Triple gain et nouvel acronyme

« Et ce n'est pas tout, il y a plus encore, a ajouté l’investigateur, décidemment très enthousiaste. Nous avons également regardé ce qui se passait sur le plan des événements cardiovasculaires et nous avons montré une réduction de 20% des infarctus et des AVC et de 39% du risque d'insuffisance cardiaque. Au total, on peut parler de triple gain, protection vis-à-vis de l'insuffisance rénale, protection vis-à-vis de l'insuffisance cardiaque et protection vis-à-vis des événements cardiovasculaires.

Il faut bien réaliser que la classe d'agents à laquelle appartient la canagliflozine a été développée pour abaisser la glycémie et qu'elle fait en réalité bien plus et c'est pour cela que j'ai tendance à détourner l'acronyme CKD classiquement utilisé pour parler de Chronic Kidney Disease.
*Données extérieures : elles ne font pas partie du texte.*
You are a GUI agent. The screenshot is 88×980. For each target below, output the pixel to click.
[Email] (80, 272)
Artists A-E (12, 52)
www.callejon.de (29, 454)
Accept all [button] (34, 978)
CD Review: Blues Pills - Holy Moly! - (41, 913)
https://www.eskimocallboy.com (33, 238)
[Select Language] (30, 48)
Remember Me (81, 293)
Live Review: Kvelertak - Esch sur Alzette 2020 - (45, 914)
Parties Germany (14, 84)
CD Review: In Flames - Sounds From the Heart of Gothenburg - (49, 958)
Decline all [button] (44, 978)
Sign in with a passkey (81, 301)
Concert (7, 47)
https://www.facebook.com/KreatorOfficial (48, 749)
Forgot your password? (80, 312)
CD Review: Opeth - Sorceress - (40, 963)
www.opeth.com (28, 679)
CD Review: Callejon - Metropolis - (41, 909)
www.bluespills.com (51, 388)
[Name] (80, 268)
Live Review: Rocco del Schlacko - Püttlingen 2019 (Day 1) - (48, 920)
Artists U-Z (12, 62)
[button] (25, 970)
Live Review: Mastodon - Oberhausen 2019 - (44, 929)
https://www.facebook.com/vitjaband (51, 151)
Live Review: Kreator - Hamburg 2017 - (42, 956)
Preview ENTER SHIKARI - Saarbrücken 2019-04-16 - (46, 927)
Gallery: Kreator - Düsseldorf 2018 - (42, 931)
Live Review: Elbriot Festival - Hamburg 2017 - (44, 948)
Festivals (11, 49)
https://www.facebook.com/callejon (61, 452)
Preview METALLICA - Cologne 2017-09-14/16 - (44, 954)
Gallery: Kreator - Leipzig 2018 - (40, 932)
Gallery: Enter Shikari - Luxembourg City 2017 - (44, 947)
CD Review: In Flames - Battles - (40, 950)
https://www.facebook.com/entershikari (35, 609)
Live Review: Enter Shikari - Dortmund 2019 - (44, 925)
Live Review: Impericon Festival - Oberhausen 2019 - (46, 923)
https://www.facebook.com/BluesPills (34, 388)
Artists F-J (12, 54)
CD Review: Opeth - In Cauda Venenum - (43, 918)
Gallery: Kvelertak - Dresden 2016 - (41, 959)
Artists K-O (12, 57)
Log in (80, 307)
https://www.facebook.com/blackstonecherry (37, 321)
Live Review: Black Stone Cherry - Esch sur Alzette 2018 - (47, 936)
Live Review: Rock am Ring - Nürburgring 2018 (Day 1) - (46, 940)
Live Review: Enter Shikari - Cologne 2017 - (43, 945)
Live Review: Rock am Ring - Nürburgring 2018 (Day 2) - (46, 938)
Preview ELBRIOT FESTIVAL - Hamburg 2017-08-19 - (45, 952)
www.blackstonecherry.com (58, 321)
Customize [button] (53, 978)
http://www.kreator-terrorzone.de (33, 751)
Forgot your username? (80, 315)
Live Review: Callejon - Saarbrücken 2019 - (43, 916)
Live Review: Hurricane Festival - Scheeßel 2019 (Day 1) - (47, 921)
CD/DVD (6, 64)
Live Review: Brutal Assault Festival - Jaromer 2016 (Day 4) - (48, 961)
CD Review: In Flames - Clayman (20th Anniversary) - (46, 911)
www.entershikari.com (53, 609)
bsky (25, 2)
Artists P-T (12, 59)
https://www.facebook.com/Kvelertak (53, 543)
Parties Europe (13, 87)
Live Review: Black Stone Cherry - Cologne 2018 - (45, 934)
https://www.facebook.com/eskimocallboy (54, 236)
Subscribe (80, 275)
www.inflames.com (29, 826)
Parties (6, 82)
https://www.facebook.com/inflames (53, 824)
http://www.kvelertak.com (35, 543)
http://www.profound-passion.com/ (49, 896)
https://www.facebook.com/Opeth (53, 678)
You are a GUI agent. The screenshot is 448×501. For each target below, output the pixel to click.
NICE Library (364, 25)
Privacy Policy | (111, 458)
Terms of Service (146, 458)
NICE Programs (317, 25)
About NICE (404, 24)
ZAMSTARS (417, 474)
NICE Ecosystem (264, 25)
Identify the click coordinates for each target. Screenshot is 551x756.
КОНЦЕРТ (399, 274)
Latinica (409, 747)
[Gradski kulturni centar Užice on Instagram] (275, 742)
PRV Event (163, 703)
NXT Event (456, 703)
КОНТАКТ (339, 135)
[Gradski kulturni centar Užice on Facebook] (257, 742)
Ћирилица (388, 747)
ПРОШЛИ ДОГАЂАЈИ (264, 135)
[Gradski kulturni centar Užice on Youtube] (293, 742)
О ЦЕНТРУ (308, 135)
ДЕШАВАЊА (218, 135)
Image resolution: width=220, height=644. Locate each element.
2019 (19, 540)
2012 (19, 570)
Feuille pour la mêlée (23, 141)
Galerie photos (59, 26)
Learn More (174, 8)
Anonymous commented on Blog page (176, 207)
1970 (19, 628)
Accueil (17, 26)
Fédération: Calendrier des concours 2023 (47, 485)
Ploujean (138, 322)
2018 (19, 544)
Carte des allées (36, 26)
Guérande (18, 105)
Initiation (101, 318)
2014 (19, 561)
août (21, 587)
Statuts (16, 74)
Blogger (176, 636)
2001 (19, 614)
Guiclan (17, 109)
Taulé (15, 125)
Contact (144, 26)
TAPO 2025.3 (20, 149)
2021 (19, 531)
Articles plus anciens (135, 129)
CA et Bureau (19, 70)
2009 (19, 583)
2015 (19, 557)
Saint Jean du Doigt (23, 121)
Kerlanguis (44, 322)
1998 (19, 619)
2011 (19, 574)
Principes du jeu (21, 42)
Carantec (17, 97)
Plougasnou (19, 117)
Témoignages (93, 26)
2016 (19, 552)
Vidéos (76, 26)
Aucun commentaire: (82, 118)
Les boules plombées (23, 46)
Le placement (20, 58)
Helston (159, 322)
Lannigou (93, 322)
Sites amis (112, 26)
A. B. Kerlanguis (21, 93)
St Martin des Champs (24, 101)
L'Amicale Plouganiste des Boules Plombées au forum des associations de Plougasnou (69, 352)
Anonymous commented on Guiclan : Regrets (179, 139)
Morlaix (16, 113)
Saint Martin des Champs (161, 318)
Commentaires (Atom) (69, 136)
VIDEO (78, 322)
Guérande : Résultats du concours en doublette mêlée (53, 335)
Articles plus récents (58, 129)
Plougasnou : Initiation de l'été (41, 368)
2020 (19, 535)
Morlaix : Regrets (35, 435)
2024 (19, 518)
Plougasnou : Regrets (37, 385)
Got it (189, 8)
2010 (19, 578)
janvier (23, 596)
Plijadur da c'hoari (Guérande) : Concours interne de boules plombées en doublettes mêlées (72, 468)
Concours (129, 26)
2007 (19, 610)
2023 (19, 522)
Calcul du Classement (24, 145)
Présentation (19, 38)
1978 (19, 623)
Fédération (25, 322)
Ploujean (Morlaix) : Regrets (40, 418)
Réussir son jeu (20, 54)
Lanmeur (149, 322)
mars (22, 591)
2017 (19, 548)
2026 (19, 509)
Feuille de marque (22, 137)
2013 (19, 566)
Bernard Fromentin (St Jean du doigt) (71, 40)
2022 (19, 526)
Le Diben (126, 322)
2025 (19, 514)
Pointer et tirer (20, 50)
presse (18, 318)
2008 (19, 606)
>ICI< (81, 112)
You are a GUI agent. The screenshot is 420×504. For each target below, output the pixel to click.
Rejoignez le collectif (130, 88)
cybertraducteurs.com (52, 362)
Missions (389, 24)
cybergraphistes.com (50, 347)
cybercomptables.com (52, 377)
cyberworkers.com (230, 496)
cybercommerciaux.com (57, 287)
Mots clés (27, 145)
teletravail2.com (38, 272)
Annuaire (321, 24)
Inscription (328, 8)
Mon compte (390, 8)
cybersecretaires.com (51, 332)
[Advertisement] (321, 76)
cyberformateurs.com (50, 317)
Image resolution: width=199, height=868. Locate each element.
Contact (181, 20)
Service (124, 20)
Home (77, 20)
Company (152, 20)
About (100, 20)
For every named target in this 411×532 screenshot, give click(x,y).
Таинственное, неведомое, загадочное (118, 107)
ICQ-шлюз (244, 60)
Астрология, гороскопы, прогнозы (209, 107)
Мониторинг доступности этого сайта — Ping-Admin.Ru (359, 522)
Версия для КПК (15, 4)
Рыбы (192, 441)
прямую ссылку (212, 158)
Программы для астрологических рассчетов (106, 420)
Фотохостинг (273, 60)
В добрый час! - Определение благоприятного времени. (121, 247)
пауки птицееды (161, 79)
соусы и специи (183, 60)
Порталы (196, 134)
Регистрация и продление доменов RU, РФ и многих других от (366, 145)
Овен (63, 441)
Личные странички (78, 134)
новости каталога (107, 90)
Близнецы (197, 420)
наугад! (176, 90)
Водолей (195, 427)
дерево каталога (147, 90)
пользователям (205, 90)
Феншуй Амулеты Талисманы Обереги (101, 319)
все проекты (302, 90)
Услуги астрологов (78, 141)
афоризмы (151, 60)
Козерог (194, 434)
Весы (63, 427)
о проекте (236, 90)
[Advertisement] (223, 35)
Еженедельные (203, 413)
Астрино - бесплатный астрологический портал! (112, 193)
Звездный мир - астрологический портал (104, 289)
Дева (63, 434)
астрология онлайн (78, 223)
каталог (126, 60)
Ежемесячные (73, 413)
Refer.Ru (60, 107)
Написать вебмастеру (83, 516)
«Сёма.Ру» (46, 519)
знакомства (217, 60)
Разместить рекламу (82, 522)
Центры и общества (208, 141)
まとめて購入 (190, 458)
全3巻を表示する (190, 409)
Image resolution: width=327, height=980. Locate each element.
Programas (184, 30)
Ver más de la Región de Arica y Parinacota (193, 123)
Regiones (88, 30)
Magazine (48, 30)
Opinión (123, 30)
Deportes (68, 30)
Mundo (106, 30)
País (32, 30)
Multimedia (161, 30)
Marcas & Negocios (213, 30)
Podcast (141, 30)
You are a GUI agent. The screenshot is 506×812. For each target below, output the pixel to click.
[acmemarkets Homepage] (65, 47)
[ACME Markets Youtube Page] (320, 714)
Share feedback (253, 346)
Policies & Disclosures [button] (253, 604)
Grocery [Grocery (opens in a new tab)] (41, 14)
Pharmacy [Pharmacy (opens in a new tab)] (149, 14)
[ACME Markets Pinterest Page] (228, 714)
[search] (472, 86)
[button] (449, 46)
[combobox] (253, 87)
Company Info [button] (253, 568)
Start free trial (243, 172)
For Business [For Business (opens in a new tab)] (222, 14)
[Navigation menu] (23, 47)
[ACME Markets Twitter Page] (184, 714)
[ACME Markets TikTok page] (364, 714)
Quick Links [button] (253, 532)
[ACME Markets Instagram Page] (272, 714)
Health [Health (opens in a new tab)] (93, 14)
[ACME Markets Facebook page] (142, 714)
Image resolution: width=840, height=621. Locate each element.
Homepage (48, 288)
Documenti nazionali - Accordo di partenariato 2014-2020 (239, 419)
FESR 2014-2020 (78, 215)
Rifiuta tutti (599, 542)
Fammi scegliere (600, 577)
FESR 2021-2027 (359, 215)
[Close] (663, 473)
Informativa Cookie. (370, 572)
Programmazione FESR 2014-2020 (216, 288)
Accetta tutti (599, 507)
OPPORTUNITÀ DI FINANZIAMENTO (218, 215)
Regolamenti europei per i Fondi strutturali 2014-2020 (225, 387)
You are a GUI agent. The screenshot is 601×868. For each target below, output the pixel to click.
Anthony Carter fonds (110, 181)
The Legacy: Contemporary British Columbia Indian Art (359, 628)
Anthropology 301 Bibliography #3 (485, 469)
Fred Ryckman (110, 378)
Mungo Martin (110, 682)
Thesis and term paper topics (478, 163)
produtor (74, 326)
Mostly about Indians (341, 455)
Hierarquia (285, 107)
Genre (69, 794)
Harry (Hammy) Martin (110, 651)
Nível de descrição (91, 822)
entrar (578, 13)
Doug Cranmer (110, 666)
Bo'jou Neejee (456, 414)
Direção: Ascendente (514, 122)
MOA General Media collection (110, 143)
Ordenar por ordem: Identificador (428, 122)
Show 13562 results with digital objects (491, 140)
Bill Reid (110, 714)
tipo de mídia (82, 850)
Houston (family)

Je trouve que cet acronyme est parfait pour qualifier la classe des inhibiteurs de SGLT-2 dans la mesure où elle offre un triple bénéfice Cardiac benefit, Kidney benefit et Diabetes benefit qui peut radicalement changer le pronostic des diabétiques avec atteinte rénale ».

Le seul effet indésirable notable est le risque d'acidocétose

« De plus, tout cela s'obtient sans risque particulier pour les patients. Il y avait toute une série de questions concernant des effets secondaires particuliers et, effectivement, nous avons trouvé des infections génitales à type de mycose – ce qui était attendu –, mais dans la majorité des cas, un simple traitement topique local en est venu à bout et les arrêts de traitement en relation avec cet effet secondaire ont été très rares. Nous n'avons pas trouvé d'augmentation du risque de fractures, ni du risque d'amputation, qui étaient également des questions en suspens.

En fait, le seul effet indésirable notable est le risque d'acidocétose,  nous en avons eu 11 cas dans le bras canagliflozine et 1 dans le bras placebo et tous sont survenus chez les sujets qui étaient sous insuline. Cela nous suggère donc qu’il faut être particulièrement prudent chez les patients qui sont sous insuline ».

« Au vu de l'expérience tirée de CREDENCE et des autres résultats disponibles, je suis persuadé qu'il s'agit d'un traitement que nous devons donner à nos patients pour améliorer leur pronostic », a conclu le Dr Vlado Perkovic.

   

CREDENCE a été financée par Janssen.

 

Le Dr Perkovic a déclaré des liens d’intérêt avec AbbVie, Amgen, AstraZeneca, Bayer, Baxter, Boehringer Ingelheim, Durect, Eli Lilly, Gilead, GSK, Janssen, Merck, Mitsubishi Tanabe, Novartis, Novo Nordisk, Pharmaling, Pfizer, Reata, Relypsa, Roche, Sanofi et Servier.